# REQUIRED WORK
Verbatim copy, images excluded: write out each record shown below.

# ENTRIES PROVIDED
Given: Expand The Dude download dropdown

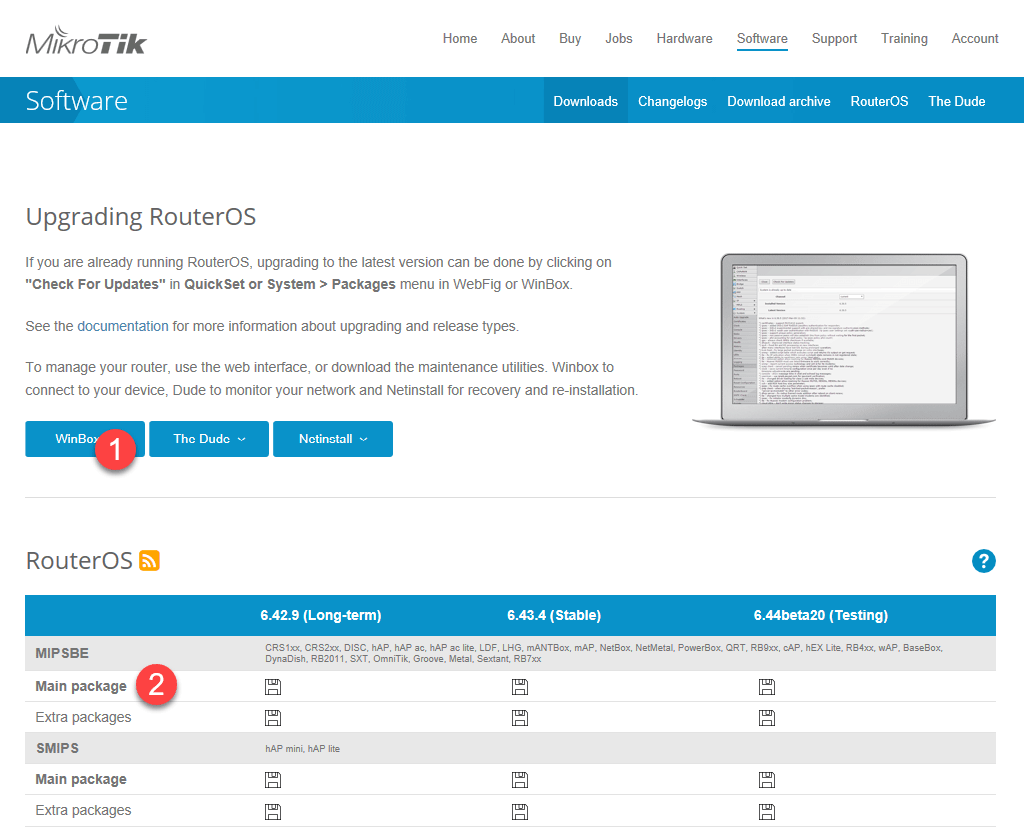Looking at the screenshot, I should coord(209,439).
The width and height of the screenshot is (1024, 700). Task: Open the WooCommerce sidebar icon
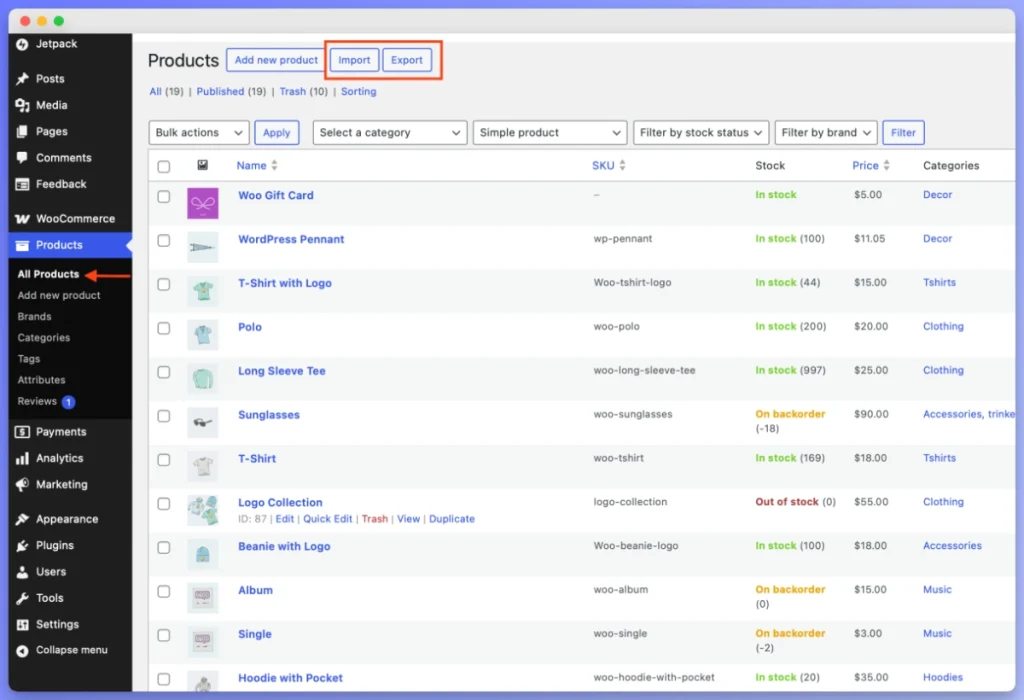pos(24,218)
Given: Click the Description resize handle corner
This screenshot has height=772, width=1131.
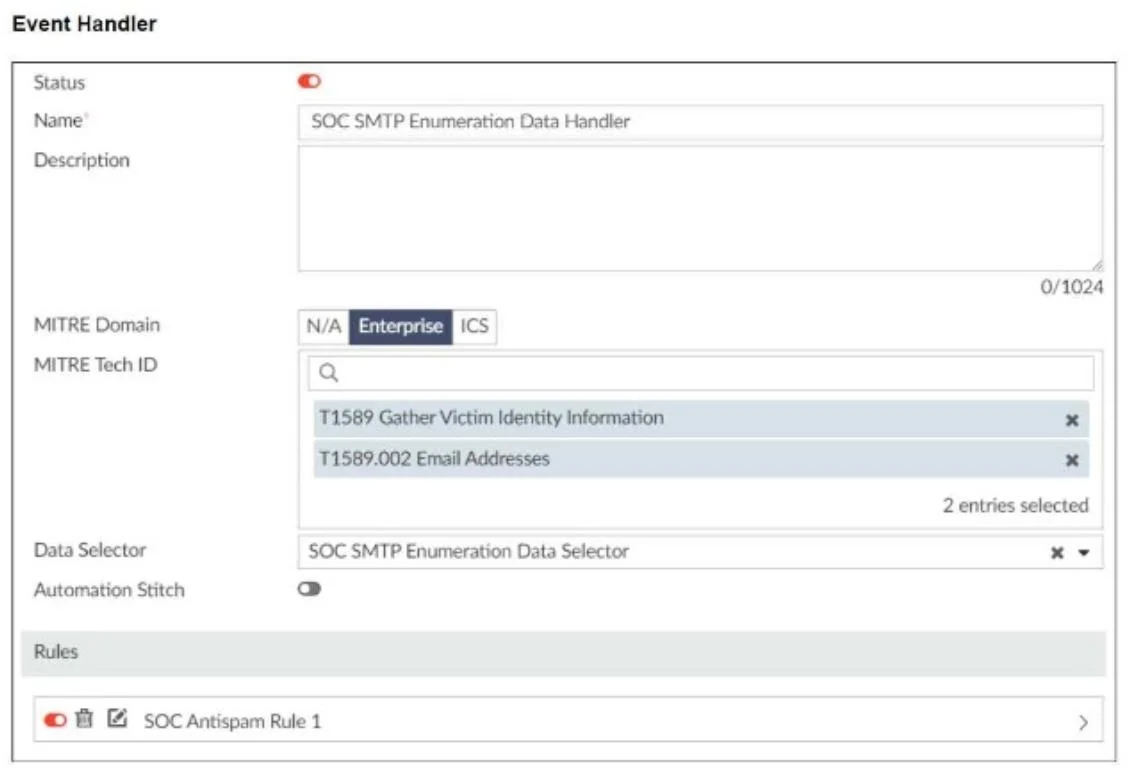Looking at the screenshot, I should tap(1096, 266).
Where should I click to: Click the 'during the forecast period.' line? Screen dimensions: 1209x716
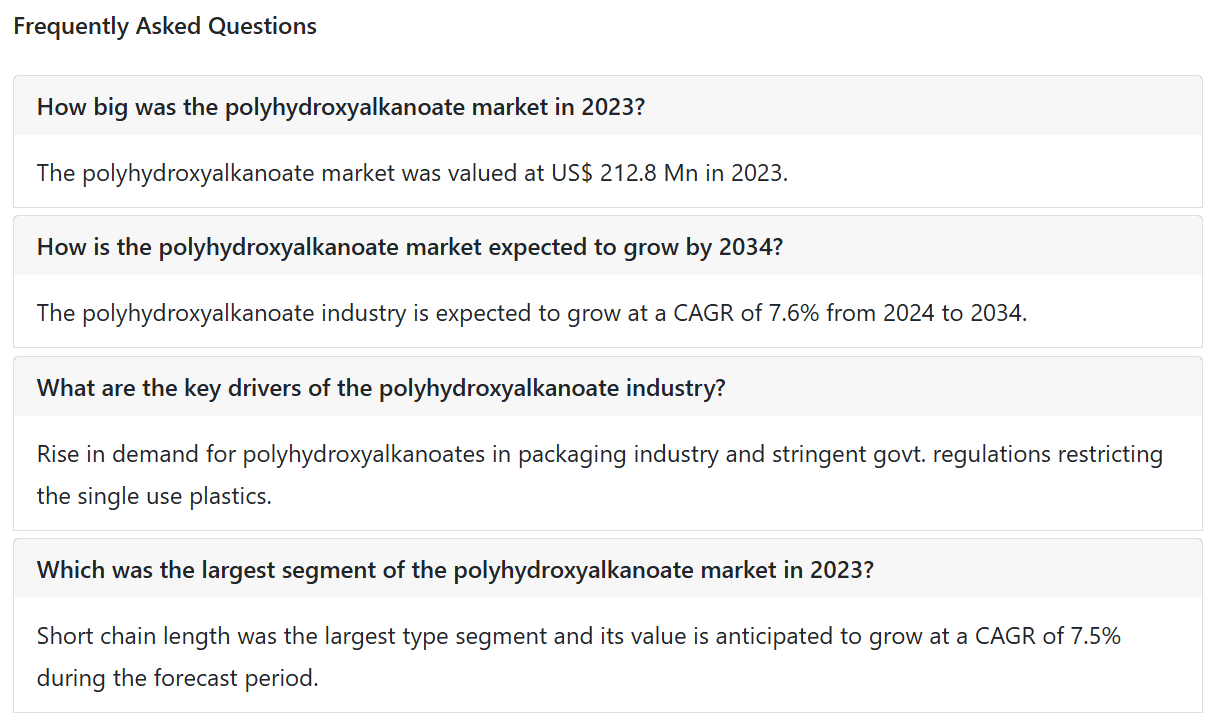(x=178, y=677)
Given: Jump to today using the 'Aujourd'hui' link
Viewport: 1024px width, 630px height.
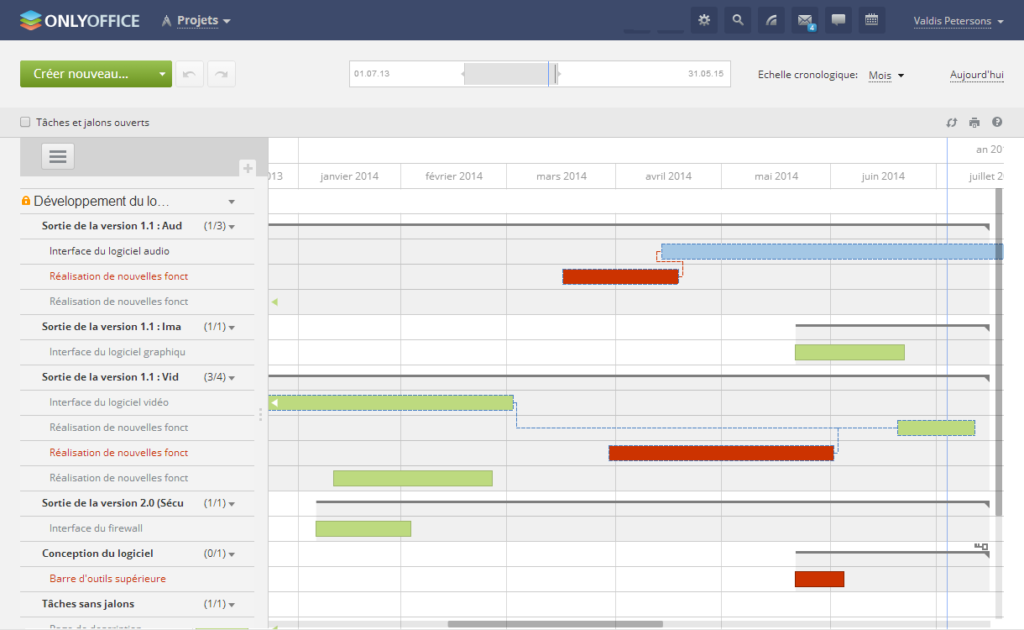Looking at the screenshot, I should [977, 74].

# EXERCISE ANSWER
Given: Expand The Dude download dropdown

Looking at the screenshot, I should coord(209,439).
The width and height of the screenshot is (1024, 700). Task: Open the WooCommerce sidebar icon
pos(24,218)
Given: Click the Description resize handle corner
This screenshot has height=772, width=1131.
Looking at the screenshot, I should tap(1096, 266).
Where should I click to: Click the 'during the forecast period.' line? Screen dimensions: 1209x716
(x=178, y=677)
Given: Jump to today using the 'Aujourd'hui' link
Viewport: 1024px width, 630px height.
Looking at the screenshot, I should [977, 74].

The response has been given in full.